Compliance officers or CCO’s as they are referred to in corporations are assigned the task of making sure all the rules and regulations set forth by the Securities and Exchange Commission are being adhere to by employees and stock owners. Compliance officers walk a fine line between what is acceptable and what is not based on interpretation, according to the National Society of Compliance Professionals. There were only 8,000 enforcement actions taken in the last thirteen years; only five were against Chief Compliance Officers at money management firms.
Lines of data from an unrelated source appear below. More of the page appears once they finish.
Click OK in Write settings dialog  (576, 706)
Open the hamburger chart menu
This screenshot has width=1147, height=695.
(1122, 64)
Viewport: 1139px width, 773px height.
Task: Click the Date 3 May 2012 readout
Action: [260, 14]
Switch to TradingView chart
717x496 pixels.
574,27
The fact is very few CCO cross the line and condone or contribute to fraudulent activity that harms investors, according to Helane Morrison, the Chief Compliance Officer for Hall Capital Partners LLC. Morrison is also the managing director of the firm. Helane knows something about the internal operations of the SEC. She was the regional director of the Security and Exchange Commission in Northern California for several years. While she was in that position she was in charge of enforcing SEC policies in five Northwestern states. Helane is also a lawyer and a journalist, but she doesn’t actively use her degree in journalism from Northwestern University.
Morrison believes that SEC enforcement actions should clear. There has to be transparency, cooperation and compliance resources available to CCO’s so they can function effectively. Helane was a partner in the San Francisco law firm Howard, Rice, Nemerovski, Canady, Falk & Rabkin, so she is well aware of what is needed to enforce the regulations that are necessary to keep the CCO’s functioning at the optimum level.
Compliance officers have some concerns about the clarity in some of the compliance rules , according to Morrison and that has been an issue for some CCO’s. One rule that has most CCO’s concerned is Rule 206(4)-7 found in the Investment Advisers Act. That rule requires registered compliance officers to implement and adopt written procedures and policies that are designed to prevent violations. That rule is an example of the lack of clarity that exists in SEC rules.
Most compliance officers want the SEC to provide more direction instead of allowing the enforcement staff to interpret and then create policy changes that are filled with issues that are not what the SEC had in mind when the rules were created. There are too many flaws in the system, and they need to be addressed, or more CCO’s will be held accountable for violations when they shouldn’t be.